The goal of our project is to improve the vectorization process in Polly by working in two directions: first, reduction of compile and execution time regressions; second, reduction of execution time in situations when speedup is already achieved. In the first case, it is planned to estimate loops and determine their optimal vectorization factors based on the LLVM vectorization cost model in order to expose SIMDization opportunities only in those loops, which are estimated as profitable. In the second case, the best implementations of the GEMM operation will be considered in order to find and implement things missed in both default optimizations of Polly and transformation to expose SIMDization opportunities. Furthermore, we’ll add a new mode that uses the same Polly tool flow, processes statements, which contain only matrix multiplication, and helps reduce the regressions.
3 Benefits for Polly
  • A new mode of Polly could be interested for people who would like to use Polly and worry about compile and execution time regressions.
  • Specific optimization of the GEMM operation along with determination of optimal vectorization factors of loop will reduce the execution time of code generated by Polly.
  • Vectorization of loops, which are profitable according to the LLVM vectorization cost model, will reduce the average compile time of Polly.
  • Determination of loops, which are not profitable according to the LLVM vectorization cost model, allow to optimize them with different optimization strategies (e.g., register tiling), which could probably produce speed up.
  • Implementations of things related to the effective optimization of the GEMM operation (i.e., a packing transformation) could probably improve default optimization sequence of Polly.
  • Even though Polly is already able to speed up compute kernels significantly, when comparing to the best BLAS routines we still are at least one order of magnitude off [3]. This project could be a step toward obtaining fast BLAS kernels, which are competitive with vendor math libraries.
4 Details about the project
Performance of single-threaded GEMM with different implementations
The GEMM operation computes C := αAB + βC, where C, A, and B are matrices of sizes m × n, m × k, and k × n, respectively. For simplicity, we will assume that α = β = 1. In case, for example, of m = n = 1056 and k = 1024, a corresponding implementation [4] compiled with r262915 of Clang with following options takes about 2.02 on the Intel Core i7-3820 SandyBridge.
-O3 -I /utilities/ /utilities/polybench.c -DPOLYBENCH_TIME  -DPOLYBENCH_USE_SCALAR_LB  -march=native
However, a code based on the BLIS framework [5], the Intel MKL or the OpenBLAS can reduce this number even in case of a sequential implementation and take 0.088, 0.086 and 0.0865, respectively.
The following figure shows the result of evaluations of these implementations on the Intel Core i7-3820 SandyBridge, for different values of m, n, k.



Porting to Polly
Polly is another way to optimize [4], which doesn’t require usage of external libraries and helps to get the results presented in the following figure that shows a performance gap between code optimized with Polly and implementations stated above.
Consideration of an algorithm from [6], which is used to perform the GEMM operation in the BLIS framework, and its implementation written in C [7] for Intel Core i7-3820 SandyBridge reveals the following things, which could be added to Polly to try to achieve the same performance:
  • Tilings and interchanges of specific loops can produce loop nests which are similar to those presented in [6]. Furthermore, [6] describes an algorithm of determination of tiling parameters based on the following properties of the target architecture: sizes of cache lines, associativity degrees and sizes of caches, parameters of fused multiply-add instructions. Consequently, an implementation of matrix multiplication can be tuned without access to the target machine.

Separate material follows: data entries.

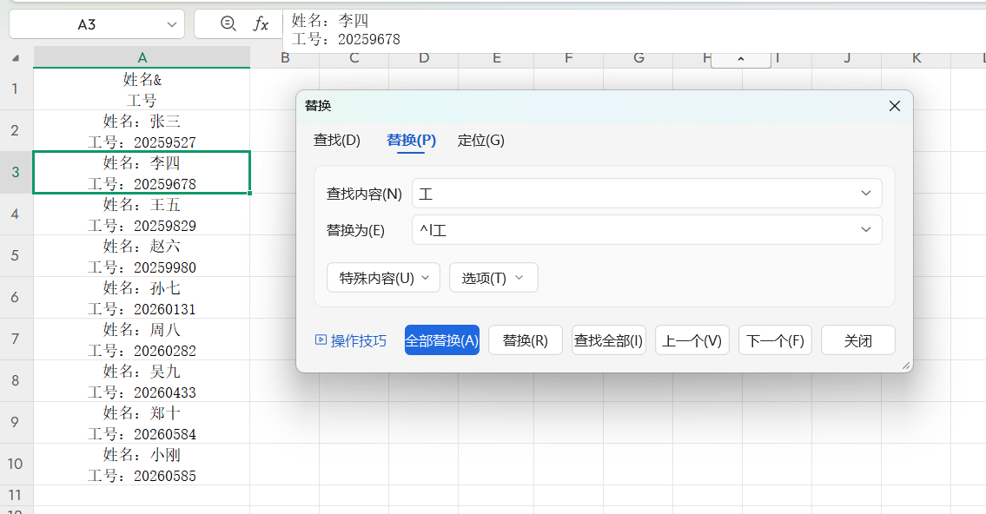This screenshot has width=986, height=514.
Task: Click the 下一个(F) button
Action: (x=775, y=339)
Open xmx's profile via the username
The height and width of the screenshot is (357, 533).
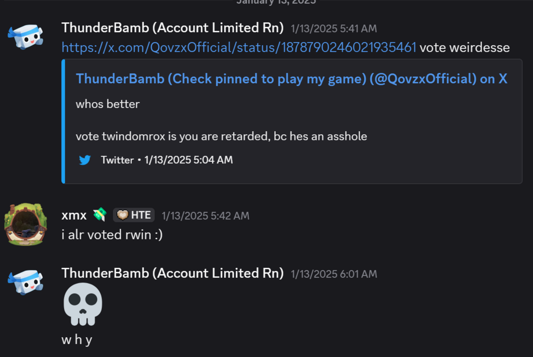[x=74, y=215]
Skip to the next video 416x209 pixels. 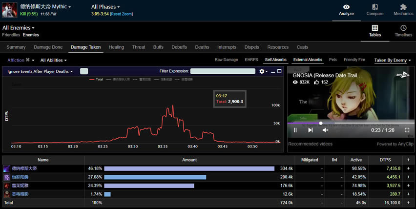(x=311, y=130)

However, these transformations can not always improve generated code on its own. For example, a JSoP, which can be found on the following link [8], helps to generate a loop nest, which is similar to the one stated in [6], but increases the execution time to 0.62. It reveals the next missing piece, a packing transformation.

  • A packing transformation can be described as a transformation, which replaces accesses to a tile of a matrix with accesses to a temporary block of consecutive memory locations that contain elements of the replaced tile. For example, its utilization helps to reduce execution time from 0.78 to 0.27.

Although Polly doesn’t perform the transformation at the moment, it can be modeled using the memory address modification support.

  • Further improvements can be achieved taking into account information about SIMD registers usage during matrix multiplication from [6]. For example, micro-tiles Cr and br, the result of tiling of loops 5 and 6 from [6], can be loaded from memory, employed in the multiplication and only after this stored. This helps to reduce the execution time from 0.27 to 0.10.

The following figure shows the result of evaluations of the implementation of [6] written in C on the Intel Core i7-3820 SandyBridge, for different values of m, n, k.


It shows that there is still a gap between the mentioned implementation written in C and those based on the BLIS framework, the Intel MKL or the OpenBLAS, which use inline assembly. A possible way to attain the same performance is an improvement of instruction selection as well as register allocation, which could probably influence on the translation from LLVM-IR.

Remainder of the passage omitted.